Since 2011, about 11.5 million women in 26 countries at least temporarily lost contraception access because of climate change-related displacement, like being forced to migrate after climate change effects destroyed their homes. The modeling by MSI Reproductive Choices used data from countries across Asia, South America, Oceania, and Africa: Afghanistan, Bangladesh, Bolivia, Burkina Faso, Democratic Republic of the Congo, Ethiopia, Ghana, India, Kenya, Madagascar, Mali, Malawi, Myanmar, Nepal, Niger, Nigeria, Pakistan, Papua New Guinea, Timor-Leste, Senegal, Sierra Leone, Tanzania, Uganda, Yemen, Zambia, and Zimbabwe.

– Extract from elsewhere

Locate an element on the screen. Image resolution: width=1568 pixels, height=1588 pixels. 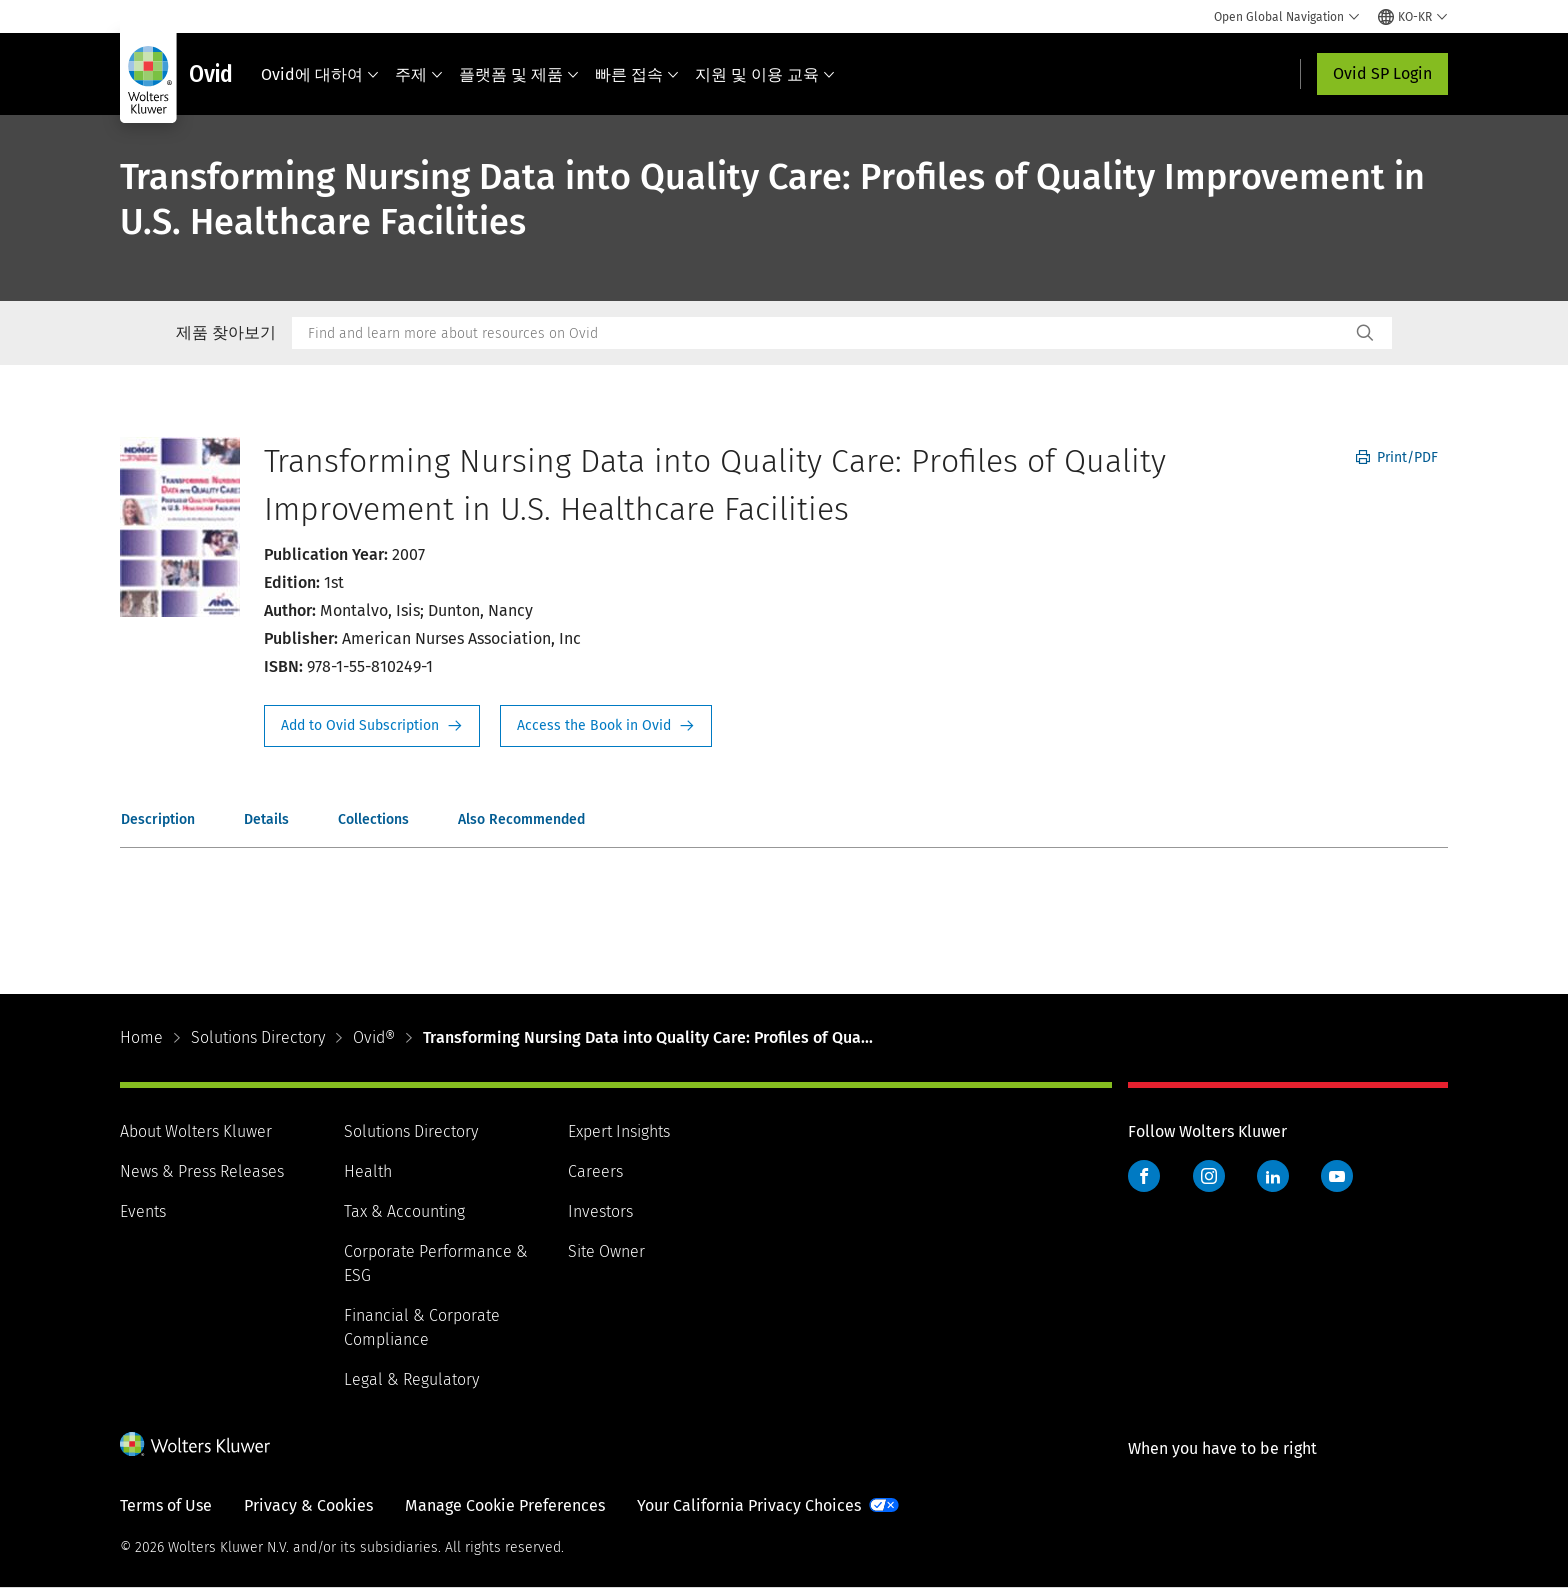
Print/PDF is located at coordinates (1397, 457).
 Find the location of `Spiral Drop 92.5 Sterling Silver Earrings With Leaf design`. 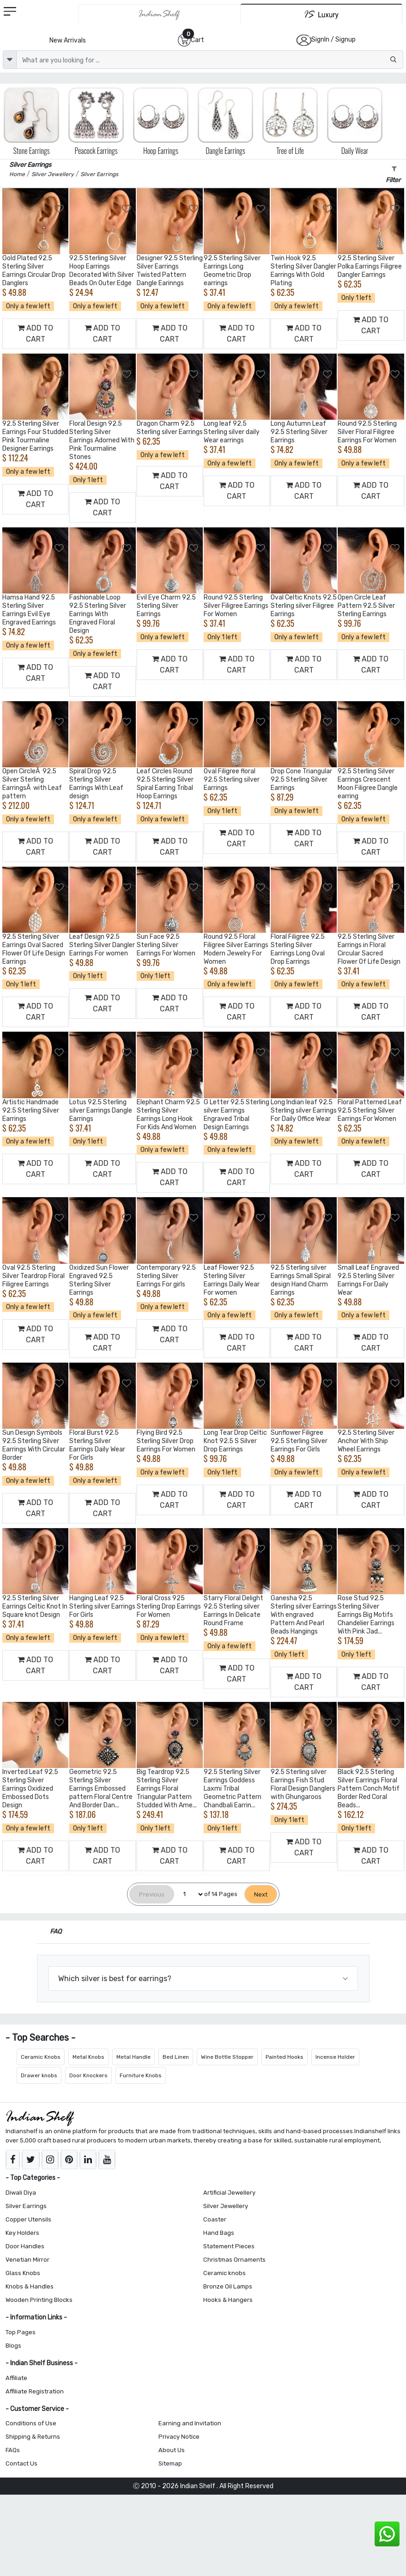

If the effects of climate change aren’t halted and reproductive choice isn’t protected, this could lead to 6.2 million more unintended pregnancies, 2.1 million unsafe abortions and at least 5,800 maternal deaths in these countries alone, according to the reproductive health organization’s modeling.

The reproductive healthcare of climate refugees is critical, as one in five displaced women experience sexual violence while in “complex humanitarian settings.” The researchers from that study say the number of likely much higher, and there will be “long-term health consequences” for the survivor as well as “social consequences” for their families.

MSI Reproductive Choices’s report echoes what the United Nations has long warned about: The people most at risk from climate change are among the smallest contributors to it. Women are positioned to inherit the worst effects of a warming planet—910,000,000, or 70 percent of the 1.3 billion people living in poverty, are women. Even more distressing is the fact that women make up a higher percentage of poor communities dependent on natural resources, which are likely to be altered by our changing planet.

It can’t be stated enough: The effects of climate change will be vast and cruel. And as our way of life slowly changes, the burden is likely to fall disproportionately on vulnerable populations, including low-income women, unless we take significant steps to prepare for and mitigate this disaster.